:: Extract to read ::

Medicine; April 2015;Vol.94;Iss.13;p.e636; DOI:10.1097/MD.0000000000000636



Wang, Chang-song PhD; Chen, Yan-ping MD; He, Wei-hua PhD; Yin, Jian MD; Gao, Chun-fang MD; Wang, Ping PhD; Li, Hong PhD; Lv, Xue-xia MD



Abstract



Langerhans cell sarcoma (LCS) is a rare tumor with markedly malignant cytological features originating from Langerhans cells. LCS diagnosis is difficult and requires differentiation from other malignant tumors and Langerhans cell histiocytosis (LCH). Immunochemical antibodies, such as langerin, S-100 protein, and CD1a, have been used to diagnose LCS, but the results are crossed with LCH. To determine more significant biomarkers of LCS, we studied the expression and distribution pattern of Wilms tumor 1 (WT1) and cluster of differentiation 44 (CD44) in LCS.

:::
:: Extracted entries ::

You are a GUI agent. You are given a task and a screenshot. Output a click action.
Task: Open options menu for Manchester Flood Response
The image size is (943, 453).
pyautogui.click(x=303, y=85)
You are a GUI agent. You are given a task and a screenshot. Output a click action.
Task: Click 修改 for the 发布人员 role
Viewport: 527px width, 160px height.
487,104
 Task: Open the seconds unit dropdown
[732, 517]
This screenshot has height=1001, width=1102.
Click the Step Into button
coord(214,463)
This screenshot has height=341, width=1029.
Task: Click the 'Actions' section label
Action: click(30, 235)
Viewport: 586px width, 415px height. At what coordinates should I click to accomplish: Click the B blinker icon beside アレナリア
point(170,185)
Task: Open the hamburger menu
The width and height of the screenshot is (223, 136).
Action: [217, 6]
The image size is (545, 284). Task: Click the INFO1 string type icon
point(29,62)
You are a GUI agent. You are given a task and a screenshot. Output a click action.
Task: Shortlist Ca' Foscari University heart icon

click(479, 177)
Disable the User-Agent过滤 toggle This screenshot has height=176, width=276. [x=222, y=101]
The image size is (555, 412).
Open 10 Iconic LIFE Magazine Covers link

:::

*Task to complete*:
List every immunochemical antibody that the abstract says has been used to diagnose Langerhans cell sarcoma. The rows were taken from a different source than the abstract.

*Reply to the task*:
Langerin, S-100 protein, CD1a